Esses esforços corporativos passam pela ênfase na prevenção, educação, segmentação de risco e acompanhamento de pacientes crônicos, por exemplo. Essas medidas, no entanto, contribuem na busca de soluções, mas por si não resolvem. Na outra ponta, a melhor alternativa para esse fosso seria a combinação entre o sistema público e privado. Como prover uma medicina de primeiro mundo com um orçamento para a saúde que é 50 vezes menos e um gasto com medicamento 35 vezes maior que o dos Estados Unidos? Em um país como o Brasil, a complexa equação do atendimento total à saúde não será resolvida sem uma sinergia, cada vez mais visceral, entre os serviços públicos e privados, e entre as grandes instituições hospitalares e as unidades ambulatoriais - cada qual buscando a melhor performance em sua esfera de competência. Vale aqui a ressalva de que para algumas complexidades existe necessidade de uma inserção maior que sinergize o próprio SUS com o sistema privado face justamente à necessidade de escala para a sustentabilidade. No transplante hepático isto já ocorre diante da incapacidade de financiamento privado e questões relativas a expertise e competência.

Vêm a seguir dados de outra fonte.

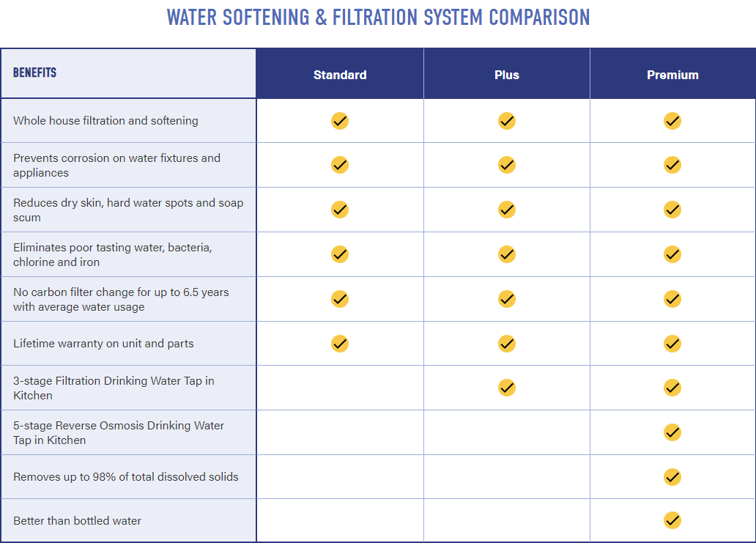Click Premium checkmark for better than bottled water
This screenshot has width=756, height=543.
click(672, 520)

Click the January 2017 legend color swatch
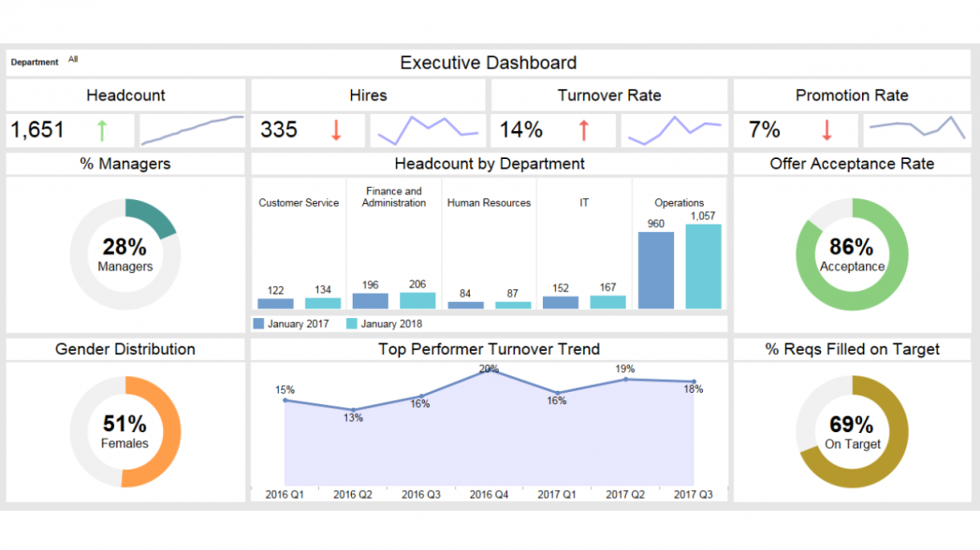259,324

Para concluir, o nome do jogo é a sustentabilidade do sistema de saúde. Digo, novamente, que o cidadão custeia, direta ou indiretamente, o seu programa de saúde dentro de limites suportáveis. Portanto, para uma boa prática assistencial, o valor agregado aos serviços passa a ser valorizado e questionado pelo gestor e, principalmente, pelo consumidor final, a quem cabe a tarefa de financiá-lo. Cabe aqui a ressalva de que este consumidor, num cenário de inclusão digital e de transparência, reúne condições de comparação de atos médicos em âmbito globalizado. A ética, efetivamente, segundo Weber, não aponta para os nossos interesses. A ética, de fato, atua de forma incisiva no interesse do próximo, que no caso é o paciente. A bem de suas necessidades temos que avançar num debate centrado em argumentações que transformem a estrutura. Este é o fim da cadeia de atendimento e não a razão para o insucesso do modelo.

Cláudio Lottenberg é presidente da Sociedade Beneficente Israelita Brasileira Hospital Albert Einstein.